Bitfilters DuckDB Extension

A high-performance DuckDB extension providing probabilistic data structures for fast set membership testing and approximate duplicate detection. This extension implements state-of-the-art filter algorithms including Quotient filters, XOR filters, Binary Fuse filters, and soon Bloom filters.

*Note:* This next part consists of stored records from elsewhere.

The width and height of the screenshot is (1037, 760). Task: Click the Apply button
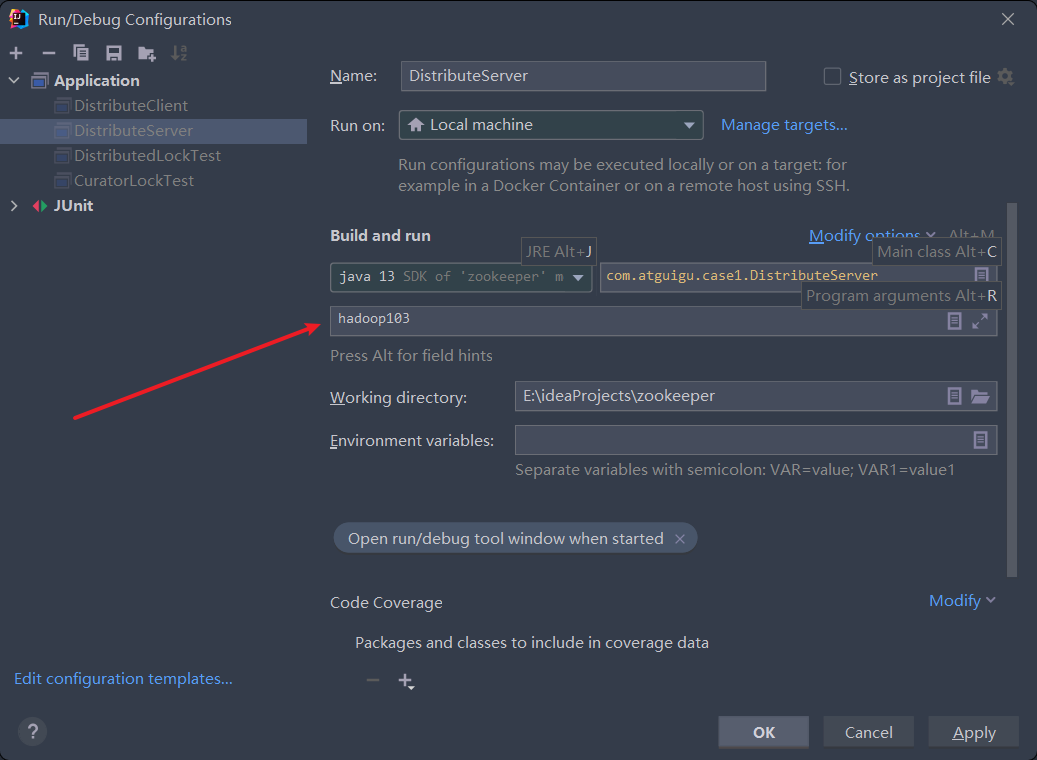pyautogui.click(x=973, y=732)
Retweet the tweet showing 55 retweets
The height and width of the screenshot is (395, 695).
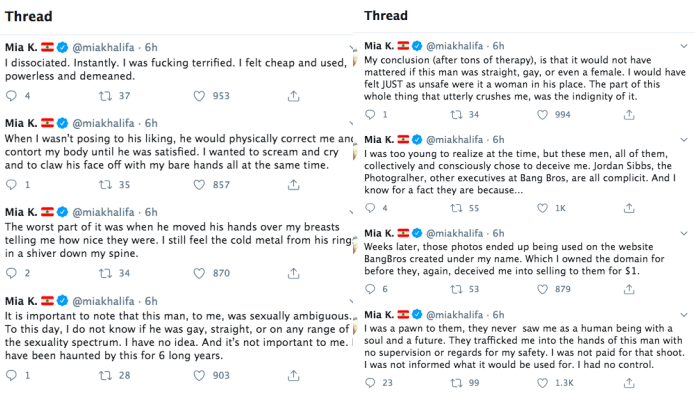pos(457,208)
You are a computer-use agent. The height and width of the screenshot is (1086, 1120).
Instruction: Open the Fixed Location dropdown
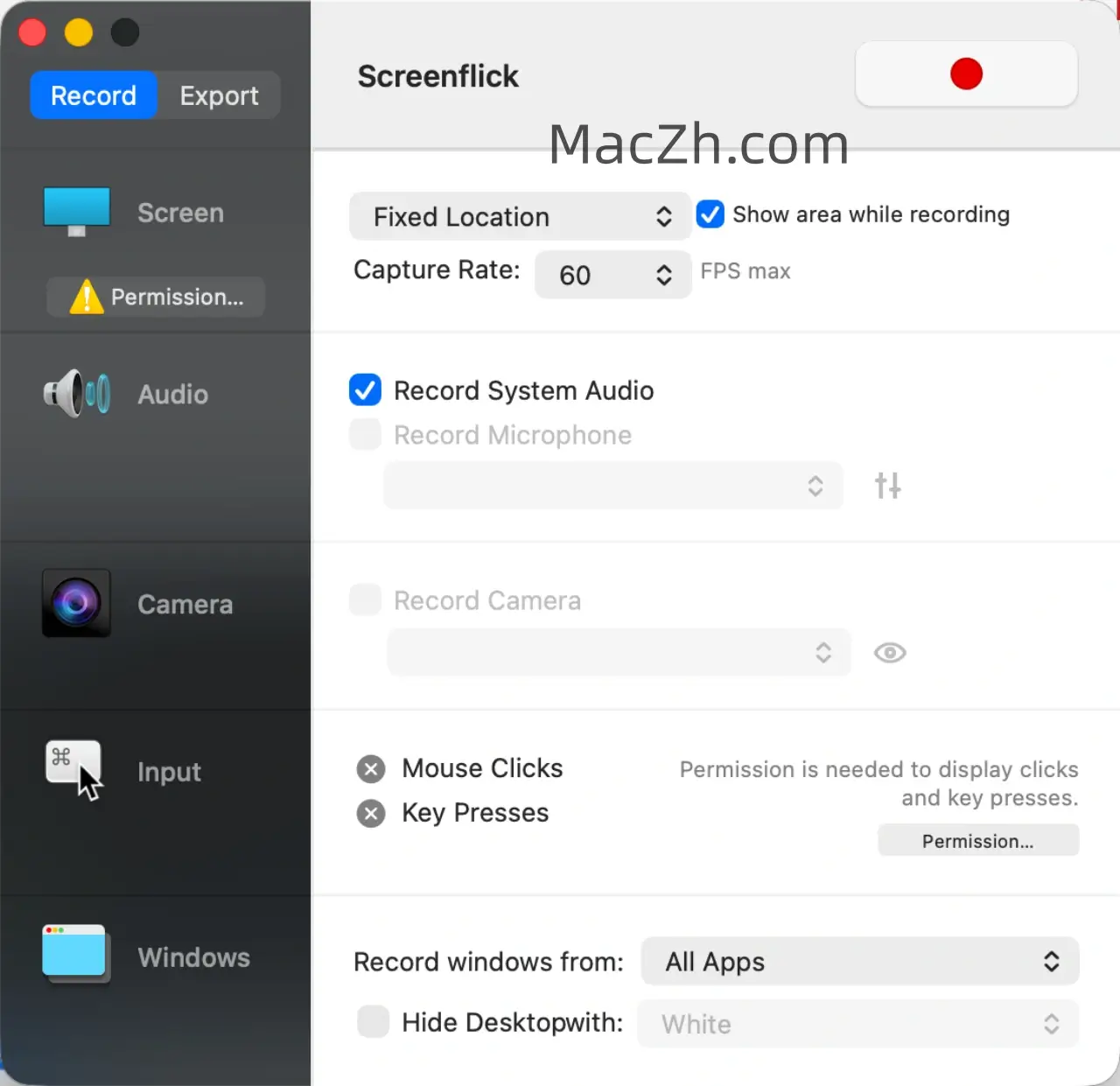520,217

bitfilters provides space-efficient probabilistic data structures that can answer β€œIs element X in set S?” with:

You may find it useful to use this module in combination with the hashfuncs extension to produce the hash outputs that these filters require. Most filters require a UBIGINT or unsigned 64-bit integer value as their input type. You can use the functions provided by hashfuncs or the DuckDB hash() function to produce those values from most DuckDB data types.

Installation

bitfilters is a DuckDB Community Extension.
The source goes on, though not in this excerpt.